Posted May 23, 2017 3:47 UTC (Tue) by raven667 (subscriber, #5198) [Link] (2 responses)

This attitude always betrays an organization that is exposed to a lot of risk to continuity of operations, if they can't take the downtime for patching, they are really going to be unhappy when their system is totally dead due to preventable predictable failures.

Takeaways from a global malware disaster

Posted May 27, 2017 3:49 UTC (Sat) by ghane (guest, #1805) [Link] (1 responses)

> This attitude always betrays an organization that is exposed to a lot of risk to continuity of operations, if they can't take the downtime for patching, they are really going to be unhappy when their system is totally dead due to preventable predictable failures.
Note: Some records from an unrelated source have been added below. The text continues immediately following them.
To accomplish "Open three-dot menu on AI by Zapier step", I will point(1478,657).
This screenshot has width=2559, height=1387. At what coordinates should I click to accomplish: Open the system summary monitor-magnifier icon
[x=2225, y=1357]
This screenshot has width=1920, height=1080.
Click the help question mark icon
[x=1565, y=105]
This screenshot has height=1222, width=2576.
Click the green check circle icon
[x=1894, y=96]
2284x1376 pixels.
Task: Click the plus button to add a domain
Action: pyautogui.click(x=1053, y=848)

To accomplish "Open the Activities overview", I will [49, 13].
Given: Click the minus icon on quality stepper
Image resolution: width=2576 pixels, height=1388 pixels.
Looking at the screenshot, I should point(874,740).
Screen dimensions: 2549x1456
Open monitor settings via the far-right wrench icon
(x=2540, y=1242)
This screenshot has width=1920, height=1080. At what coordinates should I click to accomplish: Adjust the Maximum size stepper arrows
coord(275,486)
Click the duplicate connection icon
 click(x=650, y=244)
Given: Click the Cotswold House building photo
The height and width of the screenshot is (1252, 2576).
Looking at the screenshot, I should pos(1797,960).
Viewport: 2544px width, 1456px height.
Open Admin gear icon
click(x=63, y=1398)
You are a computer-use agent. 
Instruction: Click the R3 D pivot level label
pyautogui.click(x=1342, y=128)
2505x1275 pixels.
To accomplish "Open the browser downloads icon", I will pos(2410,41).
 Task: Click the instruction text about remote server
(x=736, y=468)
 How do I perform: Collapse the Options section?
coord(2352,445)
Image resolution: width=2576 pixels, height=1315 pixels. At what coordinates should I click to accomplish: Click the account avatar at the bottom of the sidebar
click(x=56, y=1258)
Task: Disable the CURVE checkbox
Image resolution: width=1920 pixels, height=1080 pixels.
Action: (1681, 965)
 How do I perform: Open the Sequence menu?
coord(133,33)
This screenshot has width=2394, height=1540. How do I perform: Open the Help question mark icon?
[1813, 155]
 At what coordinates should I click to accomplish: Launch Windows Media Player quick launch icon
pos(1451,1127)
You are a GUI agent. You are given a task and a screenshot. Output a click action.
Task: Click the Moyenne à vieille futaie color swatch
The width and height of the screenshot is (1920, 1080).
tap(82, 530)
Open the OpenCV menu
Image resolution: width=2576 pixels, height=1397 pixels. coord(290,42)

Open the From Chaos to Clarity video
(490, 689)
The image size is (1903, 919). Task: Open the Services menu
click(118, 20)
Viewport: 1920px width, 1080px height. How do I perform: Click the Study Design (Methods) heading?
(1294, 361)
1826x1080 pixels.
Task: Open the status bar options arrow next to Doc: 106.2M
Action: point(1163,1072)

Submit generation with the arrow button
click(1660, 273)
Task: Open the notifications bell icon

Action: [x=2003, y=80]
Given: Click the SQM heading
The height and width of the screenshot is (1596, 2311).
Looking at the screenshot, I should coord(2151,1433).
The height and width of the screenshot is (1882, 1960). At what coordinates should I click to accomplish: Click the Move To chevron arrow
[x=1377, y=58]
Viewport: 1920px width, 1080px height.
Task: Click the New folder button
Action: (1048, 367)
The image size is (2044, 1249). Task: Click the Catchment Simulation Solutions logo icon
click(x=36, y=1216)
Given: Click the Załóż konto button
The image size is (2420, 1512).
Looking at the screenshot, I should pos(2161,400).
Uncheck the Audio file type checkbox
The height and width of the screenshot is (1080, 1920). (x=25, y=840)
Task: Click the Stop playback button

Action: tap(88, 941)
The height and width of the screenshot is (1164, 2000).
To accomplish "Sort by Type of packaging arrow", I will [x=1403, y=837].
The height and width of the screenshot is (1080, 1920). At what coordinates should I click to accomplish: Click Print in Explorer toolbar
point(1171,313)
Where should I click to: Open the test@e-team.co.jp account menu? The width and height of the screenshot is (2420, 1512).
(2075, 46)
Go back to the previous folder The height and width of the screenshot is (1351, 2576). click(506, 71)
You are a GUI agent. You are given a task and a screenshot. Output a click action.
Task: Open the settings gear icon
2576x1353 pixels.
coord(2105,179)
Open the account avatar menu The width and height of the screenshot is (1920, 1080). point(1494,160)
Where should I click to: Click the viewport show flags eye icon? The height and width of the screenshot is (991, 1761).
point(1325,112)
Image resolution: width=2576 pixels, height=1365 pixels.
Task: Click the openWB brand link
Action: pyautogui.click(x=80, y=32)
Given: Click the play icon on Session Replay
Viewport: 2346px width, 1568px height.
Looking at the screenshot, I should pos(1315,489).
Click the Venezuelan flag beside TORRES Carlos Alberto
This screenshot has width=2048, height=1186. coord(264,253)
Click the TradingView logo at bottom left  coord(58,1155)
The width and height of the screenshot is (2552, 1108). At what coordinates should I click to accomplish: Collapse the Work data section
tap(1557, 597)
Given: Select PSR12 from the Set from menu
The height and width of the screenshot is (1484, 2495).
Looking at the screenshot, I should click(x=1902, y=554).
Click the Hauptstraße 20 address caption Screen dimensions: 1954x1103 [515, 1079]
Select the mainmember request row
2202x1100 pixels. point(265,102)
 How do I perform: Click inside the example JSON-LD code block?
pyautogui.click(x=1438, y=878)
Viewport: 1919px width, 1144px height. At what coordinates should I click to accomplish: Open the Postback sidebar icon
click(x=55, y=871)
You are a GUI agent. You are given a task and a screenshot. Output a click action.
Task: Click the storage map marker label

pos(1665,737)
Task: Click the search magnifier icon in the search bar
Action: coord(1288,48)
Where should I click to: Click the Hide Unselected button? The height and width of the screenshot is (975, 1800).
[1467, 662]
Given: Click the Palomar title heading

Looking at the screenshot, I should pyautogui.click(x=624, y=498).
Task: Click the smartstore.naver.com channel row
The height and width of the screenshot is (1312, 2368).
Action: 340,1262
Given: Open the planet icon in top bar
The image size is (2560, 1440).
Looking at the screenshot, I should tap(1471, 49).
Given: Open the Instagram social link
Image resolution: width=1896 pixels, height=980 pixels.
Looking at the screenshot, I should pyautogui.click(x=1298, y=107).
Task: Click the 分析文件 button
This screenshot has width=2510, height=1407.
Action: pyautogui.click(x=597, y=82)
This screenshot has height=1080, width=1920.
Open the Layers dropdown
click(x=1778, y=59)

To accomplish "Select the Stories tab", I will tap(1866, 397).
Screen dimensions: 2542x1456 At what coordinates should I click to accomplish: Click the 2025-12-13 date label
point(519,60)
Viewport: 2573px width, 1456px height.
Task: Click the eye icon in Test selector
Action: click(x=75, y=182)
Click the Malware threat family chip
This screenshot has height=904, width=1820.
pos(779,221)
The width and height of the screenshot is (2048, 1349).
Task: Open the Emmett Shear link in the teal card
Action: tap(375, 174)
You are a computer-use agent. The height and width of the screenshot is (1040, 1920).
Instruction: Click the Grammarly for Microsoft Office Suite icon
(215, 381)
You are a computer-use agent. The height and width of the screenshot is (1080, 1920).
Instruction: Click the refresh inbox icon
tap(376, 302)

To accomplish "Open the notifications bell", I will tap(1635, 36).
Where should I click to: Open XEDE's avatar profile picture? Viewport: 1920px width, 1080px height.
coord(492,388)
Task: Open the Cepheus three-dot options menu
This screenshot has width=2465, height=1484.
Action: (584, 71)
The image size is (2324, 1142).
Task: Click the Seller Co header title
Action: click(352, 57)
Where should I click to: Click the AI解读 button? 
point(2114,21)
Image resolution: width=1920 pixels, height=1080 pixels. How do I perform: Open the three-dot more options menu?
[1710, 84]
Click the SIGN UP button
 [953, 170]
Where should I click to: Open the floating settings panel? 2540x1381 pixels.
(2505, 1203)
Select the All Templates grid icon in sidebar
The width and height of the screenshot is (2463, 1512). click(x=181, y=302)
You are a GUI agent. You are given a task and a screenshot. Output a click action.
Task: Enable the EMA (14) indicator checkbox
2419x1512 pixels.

Yes, but if I _have_ to be unhappy, why not be unhappy at some point in the future? Why be unhappy now?

(And all reboots are dangerous, you never know what unsaved configs you are running)

It is not only CEO who have short-term objectives, it is Sys Adms too.

--
Sanjeev, who is a smoker. Not died even once yet. So there!

Takeaways from a global malware disaster

Posted May 29, 2017 4:40 UTC (Mon) by raven667 (subscriber, #5198) [Link]

Not only can you put off being unhappy into the future, where it might be someone elses problem, but depending on the failure you have an opportunity to come in on your white horse and save the day, proving your worthiness to an organization that doesn't understand the failure was preventable. Those are powerful motivations for professional malpractice.